Oceania Healthcare’s 1HY26: 5% Sales Rise and Gearing Falls to 34.8%
Oceania Healthcare Limited reported a robust 1HY26 performance, marked by increased sales volumes, improved care profitability, and disciplined capital management. The company’s strategic focus on sales, operational excellence, and debt reduction sets a solid foundation for sustainable growth.
- 5% increase in sales volume to 271 units
- Care EBITDA per bed up 45.5% to $12.4k
- Proforma underlying EBITDA rose 23.2% to $41.9m
- Gearing reduced to 34.8%, within target range
- Four site divestments progressing to support capital management
Strong Sales Momentum Amid Market Challenges
Oceania Healthcare Limited has delivered a solid interim result for the six months ended 30 September 2025, despite ongoing headwinds in the residential housing market and broader economic conditions. The company reported a 5% increase in total sales volume to 271 units, driven by strong presales at key developments such as Franklin, Auckland, where 35.5% of Stage 1 villas have been presold ahead of the January 2026 opening.
The Helier development in Auckland also showed promising progress, achieving 54.5% occupancy and accelerating sales applications from under two per month to four per month since October 2025. These developments underpin Oceania’s strategy to build a disciplined sales and marketing function aimed at accelerating applications and occupancy.
Operational Excellence Lifts Care Profitability
Business excellence initiatives have translated into tangible financial benefits. Care EBITDA per bed surged 45.5% to $12,430, reflecting improved operational performance across the portfolio. Occupancy rates increased to 94.7%, up from 94.0% in the prior comparable period, demonstrating sustained demand and effective portfolio management.
Cost discipline remains a priority, with $4.0 million in cost savings realised during the half and a target of $13.2 million for the full year. The corporate office restructure has been completed, reducing staff costs by approximately 20% annually and positioning the company for scalable growth.
Capital Management Focused on Sustainable Growth
Oceania’s capital management strategy is delivering results, with gearing reduced to 34.8%, comfortably within the target range of 30-35%. Net debt decreased by 3% to $609 million, supported by the accelerated sell down of development stock and active divestment of non-core sites.
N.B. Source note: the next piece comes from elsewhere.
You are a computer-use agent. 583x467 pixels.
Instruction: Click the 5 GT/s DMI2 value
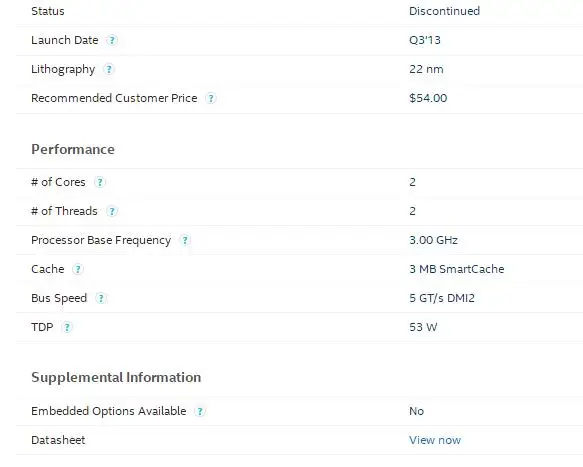point(442,298)
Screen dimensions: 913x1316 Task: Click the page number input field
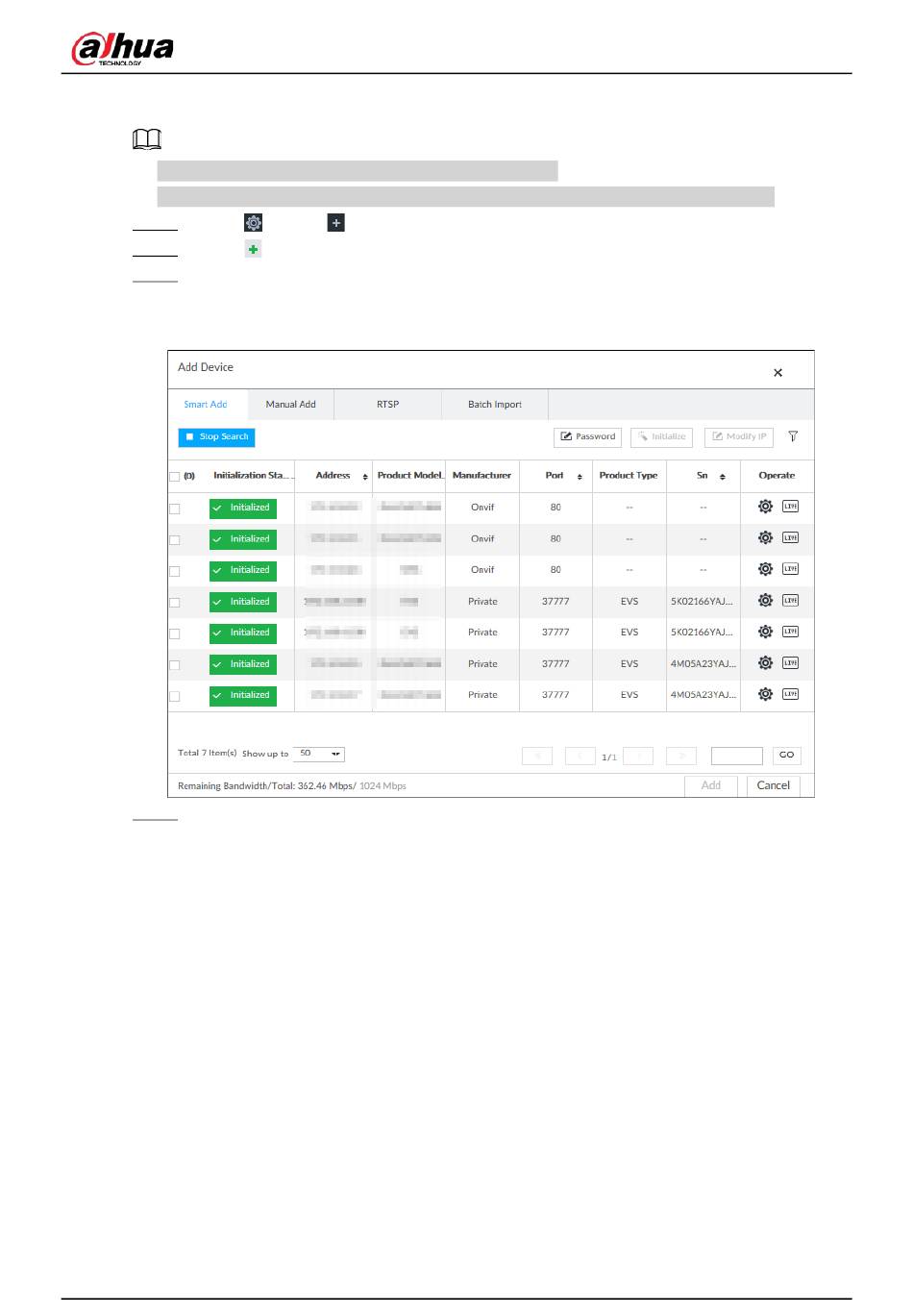click(x=736, y=756)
Four divestments are on track for completion in FY26, expected to release approximately $40 million in capital.
The company maintains strong liquidity, with $116 million in headroom on banking facilities and a blended fixed interest rate of 2.7% on retail bonds. This financial flexibility supports ongoing development projects and debt repayment plans.
Balance Sheet Strength and Future Outlook
Total assets have grown to over $3.0 billion, driven by property revaluations linked to higher occupancy and sales activity. Net tangible assets per share increased 3.8% to $1.57, reflecting the company’s expanding asset base and improved profitability.
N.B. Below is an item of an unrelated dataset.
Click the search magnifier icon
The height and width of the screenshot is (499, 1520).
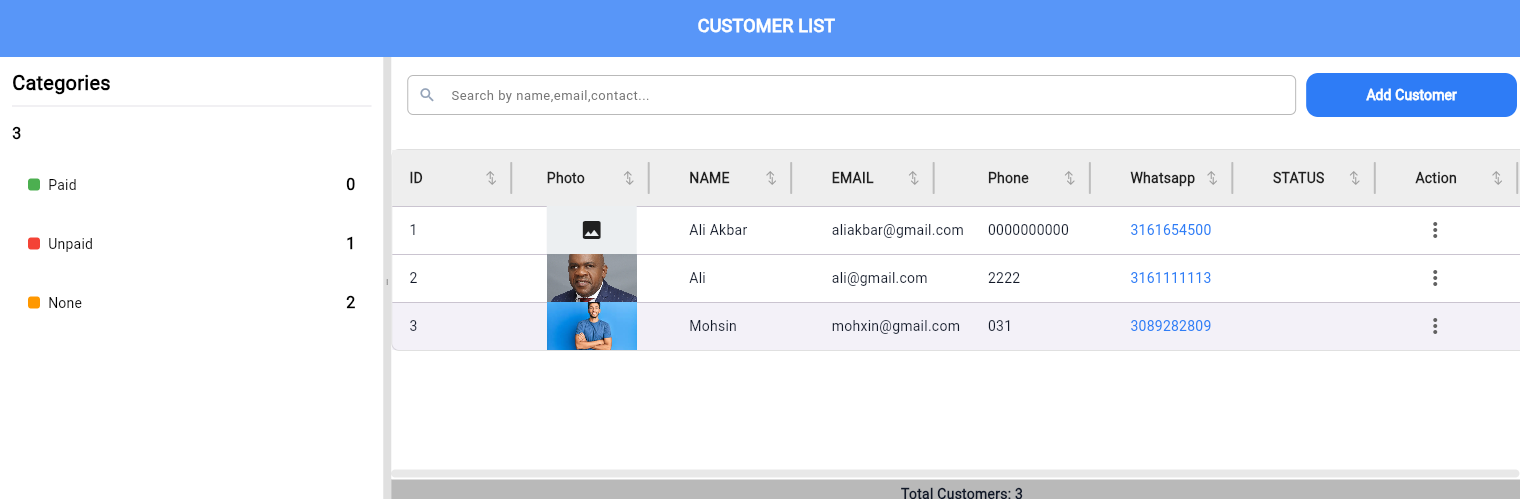tap(427, 95)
Oceania has updated its dividend policy to align payouts with sustainable free cash flow from operations, choosing not to declare an interim dividend while focusing on cash flow stability. The company’s disciplined approach to sales, operational efficiency, and capital management aims to deliver long-term shareholder value and sustainable growth.
Looking ahead, Oceania plans to complete 71 units in FY26, including the Franklin Stage 1 villas, and continue reducing unsold stock to less than two years. The company also targets further cost savings and improved free cash flow, supported by ongoing divestments and debt reduction initiatives.
Bottom Line?
Oceania’s disciplined execution across sales, operations, and capital management positions it well for sustainable growth, though investors will watch closely for dividend resumption and development progress.
Questions in the middle?
- When will Oceania resume dividend payments given its focus on free cash flow sustainability?
- How will ongoing economic challenges impact sales momentum and occupancy rates in FY27?
- What is the timeline and expected impact of the four site divestments on the company’s capital structure?